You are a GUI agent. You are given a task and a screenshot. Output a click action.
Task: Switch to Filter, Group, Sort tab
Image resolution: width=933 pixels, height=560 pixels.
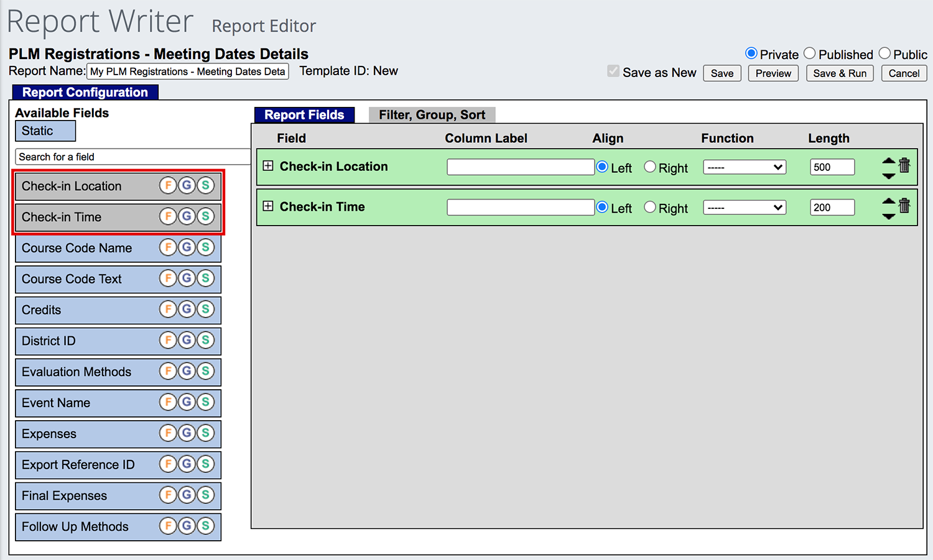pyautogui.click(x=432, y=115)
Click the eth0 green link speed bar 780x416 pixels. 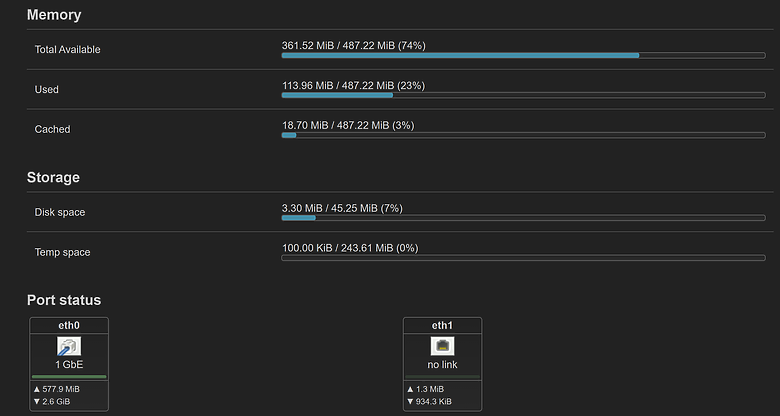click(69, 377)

----

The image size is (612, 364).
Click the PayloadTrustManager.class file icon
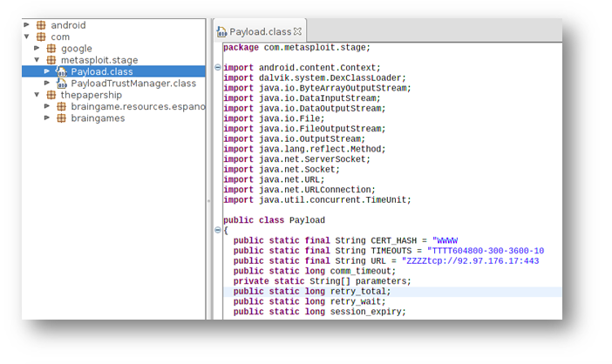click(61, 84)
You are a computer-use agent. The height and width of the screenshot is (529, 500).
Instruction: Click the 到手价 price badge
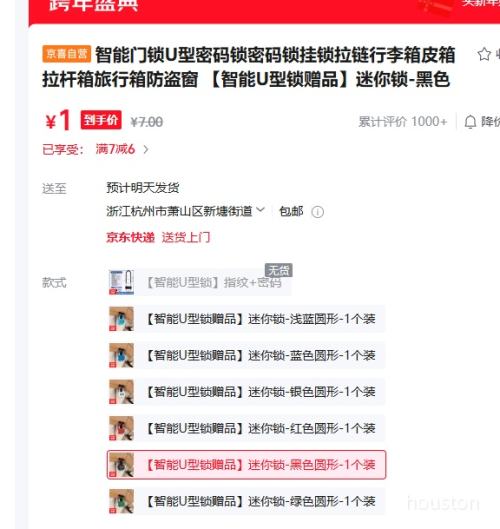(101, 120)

----

INSTRUCTIONS TO FOLLOW — Some lines of the records above may hold the word "agent". Report how many, and nothing else.

FINISHED EXERCISE — 2